Nuestra Señora de la Vega lo hizo de manera ejemplar en su piadoso recogimiento. Igualmente, Quevedo, ha interpretado la voluntad divina en su vida y en su misión, con aquella inolvidable frase célebre: “Los que de corazón se quieren sólo con el corazón se hablan”. De igual modo, hoy sus vecinos saben que entrar en sintonía con el órgano histórico, ubicado en el glorioso templo de Nuestra Señora de los Olmos, es como regresar al edén y alargar la vida.


En consecuencia, en la poética de los sonidos gestados en Torre de Juan Abad, son muchas las luces que se encienden, lo que nos permite comunicarnos con el más allá, a través de los imperecederos conciertos, que nos alientan el recordarlos.


Hoy más que nunca, necesitamos quitarnos piedras de nuestro interior, abrirnos a otros abecedarios que vayan directos al alma, embellecernos por dentro y por fuera.
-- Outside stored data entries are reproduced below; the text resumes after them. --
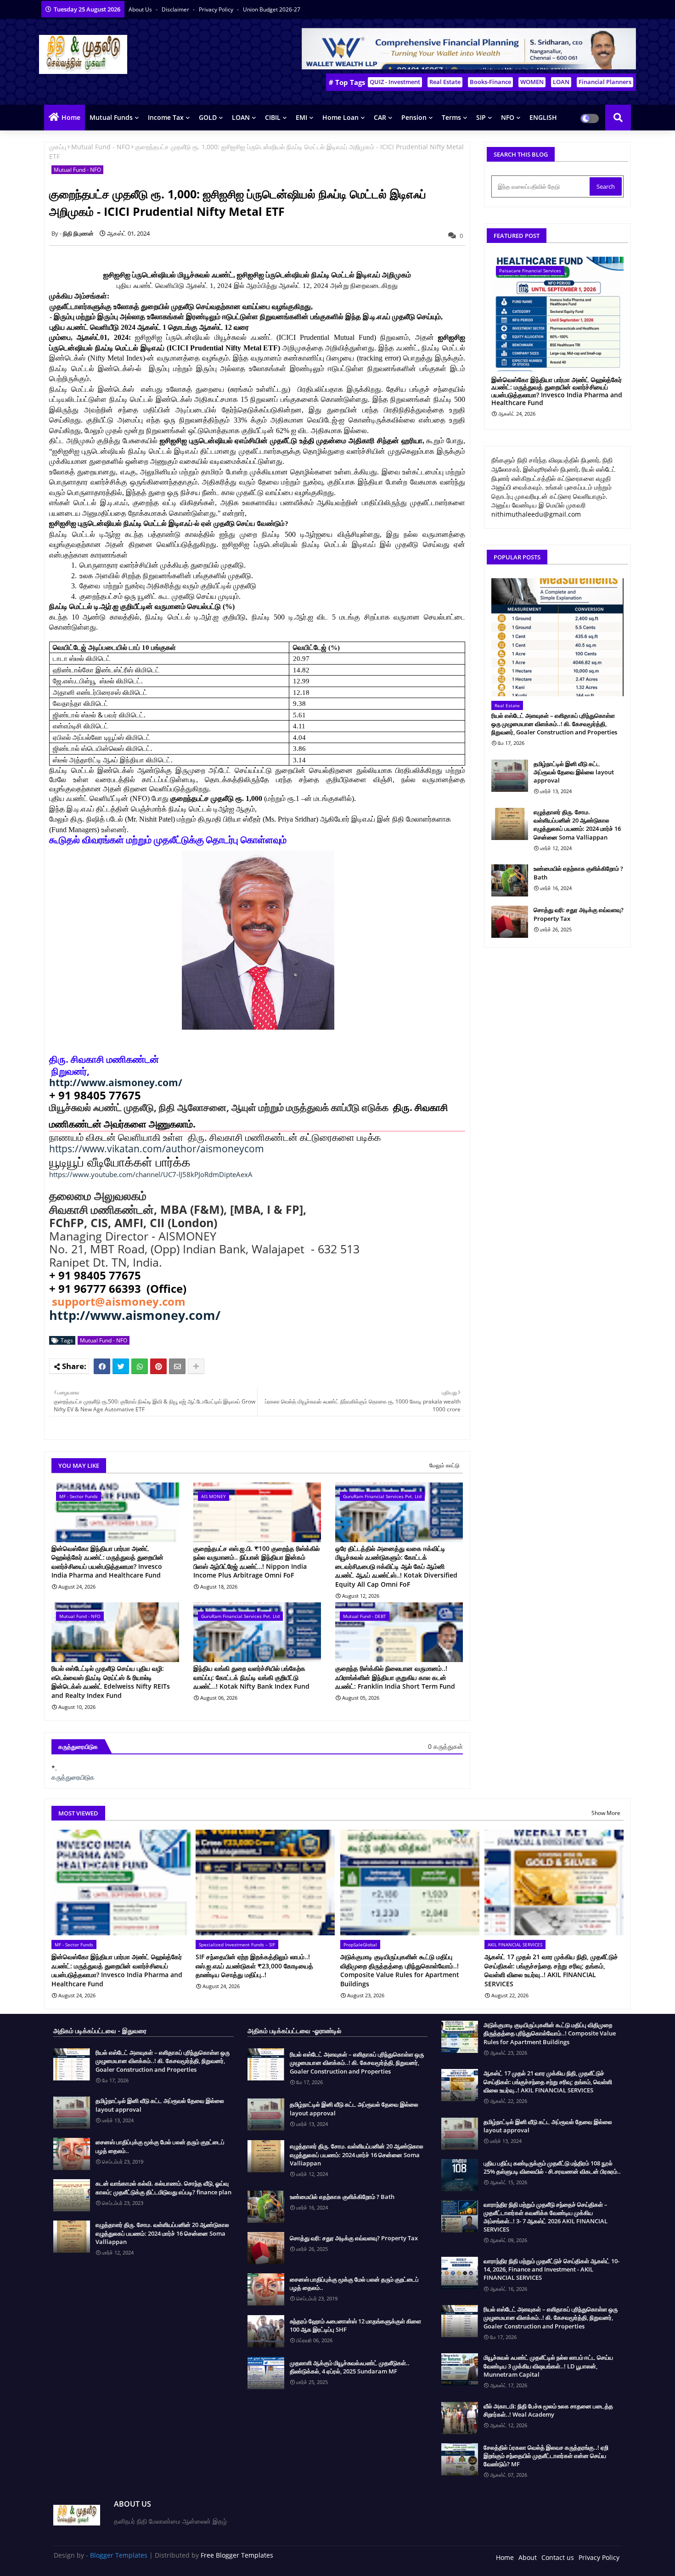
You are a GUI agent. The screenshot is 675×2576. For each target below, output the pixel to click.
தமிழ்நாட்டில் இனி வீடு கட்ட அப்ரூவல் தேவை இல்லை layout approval (574, 772)
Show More (605, 1813)
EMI (301, 117)
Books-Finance (490, 82)
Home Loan (340, 117)
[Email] (177, 1366)
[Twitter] (120, 1366)
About (527, 2557)
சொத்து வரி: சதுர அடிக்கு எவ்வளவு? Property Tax (579, 914)
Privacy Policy (217, 9)
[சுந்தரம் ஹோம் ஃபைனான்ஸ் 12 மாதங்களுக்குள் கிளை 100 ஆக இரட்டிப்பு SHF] (266, 2331)
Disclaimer (176, 9)
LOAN (561, 82)
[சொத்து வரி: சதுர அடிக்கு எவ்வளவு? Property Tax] (509, 922)
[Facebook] (102, 1366)
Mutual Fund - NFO (100, 146)
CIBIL (273, 117)
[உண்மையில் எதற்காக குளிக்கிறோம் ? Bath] (509, 880)
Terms (451, 117)
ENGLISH (543, 117)
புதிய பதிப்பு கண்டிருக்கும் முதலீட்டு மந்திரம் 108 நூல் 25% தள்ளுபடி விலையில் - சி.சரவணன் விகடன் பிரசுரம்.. (552, 2167)
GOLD (208, 117)
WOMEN (532, 82)
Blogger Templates (118, 2555)
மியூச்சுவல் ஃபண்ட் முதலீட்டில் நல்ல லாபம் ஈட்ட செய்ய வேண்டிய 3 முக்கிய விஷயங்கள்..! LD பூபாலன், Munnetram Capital (548, 2365)
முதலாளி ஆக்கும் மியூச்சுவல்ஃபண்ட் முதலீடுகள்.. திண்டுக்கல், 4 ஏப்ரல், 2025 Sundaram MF (350, 2367)
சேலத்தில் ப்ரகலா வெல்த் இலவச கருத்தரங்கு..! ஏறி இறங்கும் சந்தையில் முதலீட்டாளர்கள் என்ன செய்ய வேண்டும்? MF (546, 2455)
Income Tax (166, 117)
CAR (380, 117)
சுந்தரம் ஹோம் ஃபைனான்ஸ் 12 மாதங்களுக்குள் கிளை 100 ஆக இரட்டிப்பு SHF (355, 2325)
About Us (141, 9)
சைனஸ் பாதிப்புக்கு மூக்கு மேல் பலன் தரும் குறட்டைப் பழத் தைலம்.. (160, 2146)
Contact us (557, 2557)
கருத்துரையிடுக (73, 1777)
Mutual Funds (111, 117)
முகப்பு (57, 146)
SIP (481, 117)
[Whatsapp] (139, 1366)
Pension (414, 117)
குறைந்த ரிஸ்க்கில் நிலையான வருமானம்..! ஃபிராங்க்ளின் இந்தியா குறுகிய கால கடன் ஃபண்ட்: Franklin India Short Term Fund (395, 1677)
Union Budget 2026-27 (271, 9)
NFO (507, 117)
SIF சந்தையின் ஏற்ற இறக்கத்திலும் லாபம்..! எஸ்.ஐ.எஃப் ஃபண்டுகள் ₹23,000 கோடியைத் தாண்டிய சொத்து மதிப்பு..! (254, 1965)
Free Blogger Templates (237, 2555)
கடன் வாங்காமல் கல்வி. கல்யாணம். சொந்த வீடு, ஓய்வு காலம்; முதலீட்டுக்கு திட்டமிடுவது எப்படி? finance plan (163, 2187)
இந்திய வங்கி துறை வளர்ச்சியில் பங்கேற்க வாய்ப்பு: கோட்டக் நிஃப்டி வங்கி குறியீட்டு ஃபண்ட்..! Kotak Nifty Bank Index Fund (251, 1677)
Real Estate (445, 82)
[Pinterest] (158, 1366)
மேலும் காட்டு (444, 1465)
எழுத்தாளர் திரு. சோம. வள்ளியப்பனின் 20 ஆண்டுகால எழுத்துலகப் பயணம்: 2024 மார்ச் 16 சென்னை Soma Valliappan (577, 824)
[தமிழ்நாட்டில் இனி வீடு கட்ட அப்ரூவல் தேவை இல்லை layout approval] (509, 776)
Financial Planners (605, 82)
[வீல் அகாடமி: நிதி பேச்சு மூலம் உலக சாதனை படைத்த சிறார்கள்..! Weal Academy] (459, 2418)
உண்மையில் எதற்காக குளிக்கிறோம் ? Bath (578, 872)
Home (71, 117)
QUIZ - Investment (395, 82)
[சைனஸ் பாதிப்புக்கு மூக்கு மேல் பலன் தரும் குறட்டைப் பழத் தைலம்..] (71, 2154)
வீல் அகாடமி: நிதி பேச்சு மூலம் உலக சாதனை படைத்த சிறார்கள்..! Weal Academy (548, 2410)
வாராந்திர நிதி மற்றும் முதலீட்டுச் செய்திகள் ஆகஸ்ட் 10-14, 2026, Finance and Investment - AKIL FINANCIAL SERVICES (551, 2269)
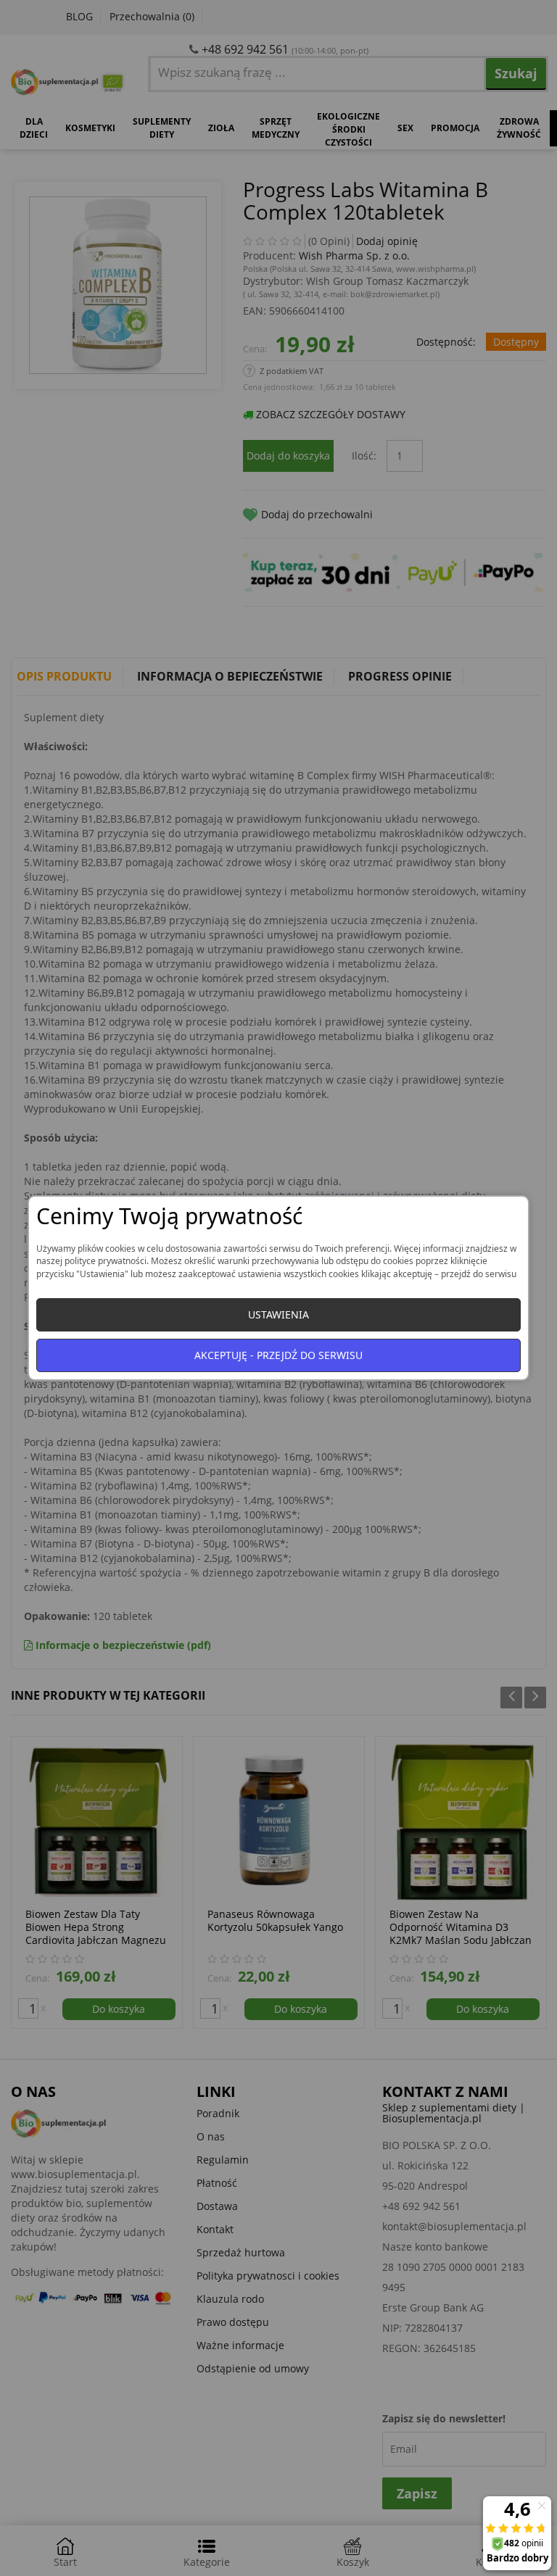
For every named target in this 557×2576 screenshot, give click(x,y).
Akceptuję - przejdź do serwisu (278, 1355)
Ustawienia (278, 1314)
Por eso, este tipo de recitales ubicados en este paraíso que continúa siendo señorío del verso y la palabra, del buen sentir y mejor obrar,  toca ayudarnos a despertar, a vivir y a desvivirnos entre todos y por todos.
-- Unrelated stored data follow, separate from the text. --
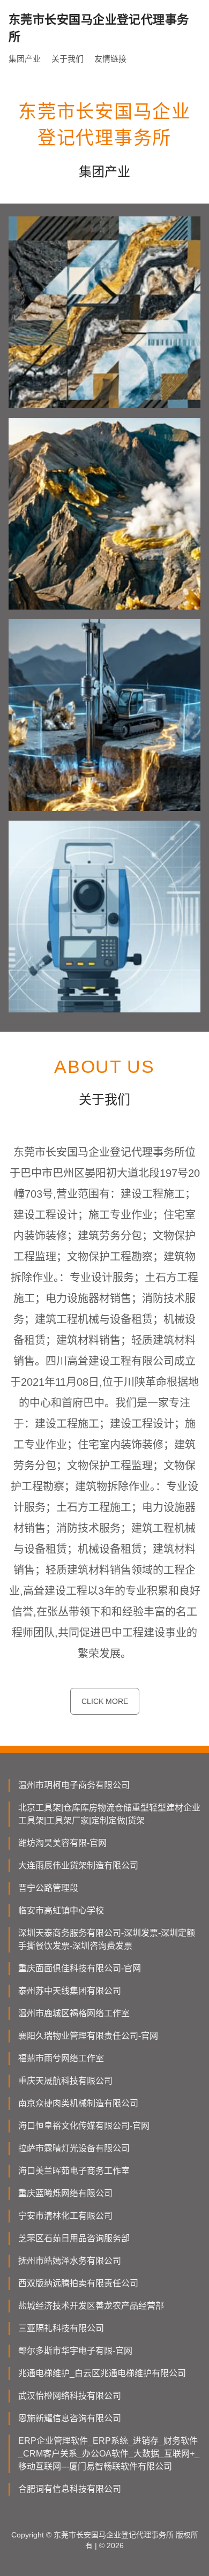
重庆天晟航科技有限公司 (65, 2080)
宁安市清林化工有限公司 (65, 2215)
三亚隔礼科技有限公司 (61, 2328)
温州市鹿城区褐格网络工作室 (74, 2013)
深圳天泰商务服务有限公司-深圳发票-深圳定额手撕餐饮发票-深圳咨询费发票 (106, 1939)
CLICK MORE (104, 1701)
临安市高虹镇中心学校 (61, 1910)
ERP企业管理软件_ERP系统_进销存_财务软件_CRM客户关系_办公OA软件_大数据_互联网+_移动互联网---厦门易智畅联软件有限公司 (108, 2453)
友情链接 (110, 58)
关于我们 (67, 58)
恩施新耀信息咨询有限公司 (69, 2418)
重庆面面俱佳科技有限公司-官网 (79, 1968)
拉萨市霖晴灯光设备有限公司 (74, 2148)
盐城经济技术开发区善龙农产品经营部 (91, 2305)
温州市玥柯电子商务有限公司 (74, 1785)
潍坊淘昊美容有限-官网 (62, 1842)
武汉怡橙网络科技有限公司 (69, 2395)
Desde luego, los múltiples artistas de este legendario momento actual, de igual forma los oyentes que acuden deseosos de escucha, seguro que han comprendido lo que la belleza, la música y el arte, que hasta germina por las propias calles del lugar evocando los ecos de sus armonías, cuestión que nos permitirá asombrarnos, conocer la realidad divina. Interpretar esta situación es esencial para el mundo de hoy, que no conoce más que tensiones y guerras, incertidumbre y colapso.


Sin duda, andamos hambrientos de estas expresiones que nos trascienden y nos encienden la fuerza de la auténtica pauta de quietud e inspiración. Seguro que estos conciertos crean vínculos entre sus gentes y hacen memoria, no solamente de forma pasajera por un estremecimiento efímero, sino inculcando las grandes ideas que vierten las notas musicales, que no son otras que paz y amor.